C’è un altro spin off importante e permanente, gli Ortiperlapace
Anche questo è un progetto che amo molto, piante e semi figli di alberi che sono stati testimoni di eventi, come il Kaki di Nagasaki e il Pino tibetano di Beslan. Sarà un parco in cui saranno ospitati alberi legati a artisti e intellettuali, come Giorgio Gaber, De André, Ivan Graziani. Un parco destinato alla meditazione.
E’ un festival nomade. Come sei approdato a San Vito?

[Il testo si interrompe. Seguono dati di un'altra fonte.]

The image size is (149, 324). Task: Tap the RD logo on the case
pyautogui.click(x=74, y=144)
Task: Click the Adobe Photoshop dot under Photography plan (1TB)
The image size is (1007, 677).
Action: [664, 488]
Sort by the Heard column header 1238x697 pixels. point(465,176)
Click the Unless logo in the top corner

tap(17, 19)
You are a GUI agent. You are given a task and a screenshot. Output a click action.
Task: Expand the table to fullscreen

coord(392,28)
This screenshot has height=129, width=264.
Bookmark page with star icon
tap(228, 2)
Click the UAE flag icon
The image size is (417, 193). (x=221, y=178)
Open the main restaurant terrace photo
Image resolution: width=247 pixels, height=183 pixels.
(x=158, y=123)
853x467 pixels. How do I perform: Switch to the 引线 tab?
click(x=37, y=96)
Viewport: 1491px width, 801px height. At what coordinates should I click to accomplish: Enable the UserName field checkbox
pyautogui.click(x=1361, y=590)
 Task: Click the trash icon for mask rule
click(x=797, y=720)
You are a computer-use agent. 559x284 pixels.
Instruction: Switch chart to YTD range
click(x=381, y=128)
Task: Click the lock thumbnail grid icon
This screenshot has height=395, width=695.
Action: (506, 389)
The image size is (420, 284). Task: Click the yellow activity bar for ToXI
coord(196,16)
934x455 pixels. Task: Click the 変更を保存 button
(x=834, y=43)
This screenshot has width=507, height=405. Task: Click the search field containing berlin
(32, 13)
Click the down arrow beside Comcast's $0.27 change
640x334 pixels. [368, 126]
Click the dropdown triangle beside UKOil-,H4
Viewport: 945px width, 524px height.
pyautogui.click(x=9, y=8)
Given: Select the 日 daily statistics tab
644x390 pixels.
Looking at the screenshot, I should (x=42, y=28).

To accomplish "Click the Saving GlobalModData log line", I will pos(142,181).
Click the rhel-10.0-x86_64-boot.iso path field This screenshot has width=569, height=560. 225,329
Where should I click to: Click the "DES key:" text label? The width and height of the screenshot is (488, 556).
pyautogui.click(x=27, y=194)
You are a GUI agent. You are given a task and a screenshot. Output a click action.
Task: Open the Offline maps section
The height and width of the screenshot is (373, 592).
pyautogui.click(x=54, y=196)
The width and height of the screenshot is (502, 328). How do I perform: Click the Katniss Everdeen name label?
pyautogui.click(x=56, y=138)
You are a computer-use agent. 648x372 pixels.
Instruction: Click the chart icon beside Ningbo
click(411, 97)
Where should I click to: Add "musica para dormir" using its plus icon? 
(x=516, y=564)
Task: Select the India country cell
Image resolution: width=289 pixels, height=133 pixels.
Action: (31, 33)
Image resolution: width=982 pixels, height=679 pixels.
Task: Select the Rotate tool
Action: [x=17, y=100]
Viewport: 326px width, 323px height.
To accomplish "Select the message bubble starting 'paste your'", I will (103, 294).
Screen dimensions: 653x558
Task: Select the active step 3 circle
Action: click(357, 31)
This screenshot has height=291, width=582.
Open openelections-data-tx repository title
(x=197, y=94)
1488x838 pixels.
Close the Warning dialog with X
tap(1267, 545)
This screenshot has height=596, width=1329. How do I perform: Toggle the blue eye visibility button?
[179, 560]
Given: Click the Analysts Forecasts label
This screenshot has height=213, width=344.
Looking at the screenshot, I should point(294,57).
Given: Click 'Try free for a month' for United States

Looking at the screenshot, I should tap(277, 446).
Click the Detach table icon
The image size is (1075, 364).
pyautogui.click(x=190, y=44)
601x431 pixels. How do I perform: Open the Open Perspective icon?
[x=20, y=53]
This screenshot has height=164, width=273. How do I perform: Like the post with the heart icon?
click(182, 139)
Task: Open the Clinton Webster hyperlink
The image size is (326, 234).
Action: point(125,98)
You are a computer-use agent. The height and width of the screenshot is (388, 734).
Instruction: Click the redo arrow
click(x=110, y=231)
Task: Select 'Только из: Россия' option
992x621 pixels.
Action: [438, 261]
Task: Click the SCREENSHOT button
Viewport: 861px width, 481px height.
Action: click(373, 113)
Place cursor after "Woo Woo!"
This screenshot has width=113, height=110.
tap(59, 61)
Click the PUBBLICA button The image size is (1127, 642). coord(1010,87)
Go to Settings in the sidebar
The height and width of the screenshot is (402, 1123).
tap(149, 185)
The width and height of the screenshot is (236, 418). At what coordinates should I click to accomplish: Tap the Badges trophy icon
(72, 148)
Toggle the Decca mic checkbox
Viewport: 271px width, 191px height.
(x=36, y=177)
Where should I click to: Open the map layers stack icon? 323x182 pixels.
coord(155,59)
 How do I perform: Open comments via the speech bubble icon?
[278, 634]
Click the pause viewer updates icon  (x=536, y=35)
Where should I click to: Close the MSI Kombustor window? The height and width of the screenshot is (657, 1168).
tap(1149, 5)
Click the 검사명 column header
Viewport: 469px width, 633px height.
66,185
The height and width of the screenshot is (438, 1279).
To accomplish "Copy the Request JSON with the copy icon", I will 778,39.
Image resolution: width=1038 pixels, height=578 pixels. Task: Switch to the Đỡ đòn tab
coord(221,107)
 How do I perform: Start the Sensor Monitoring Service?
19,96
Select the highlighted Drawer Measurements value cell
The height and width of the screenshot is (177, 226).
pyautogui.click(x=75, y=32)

Dopo una prima edizione nel cuore della Valmarecchia, ho voluto privilegiare la periferia del territorio spostandomi sulla costa in un itinerario di avvicinamento che comprende Pesaro, Carpegna, Poggio Torriana, San Marino, Verucchio, Santarcangelo e Rimini. San Vito è luogo di confine, è la periferia vista come risorsa, con una parrocchia e la pro loco molto operose.
Un’anteprima per il prossimo anno?
Pesaro è dove siamo stati invitati al Simposio stili di vita sostenibili a maggio con una mostra dedicata al tema dell’acqua e con un mio intervento al tavolo dedicato ai fiumi. Da lì è nato l’invito ufficiale a portare il nostro contributo progettuale all’interno di Pesaro Capitale della Cultura 2024. Davvero un bel riconoscimento.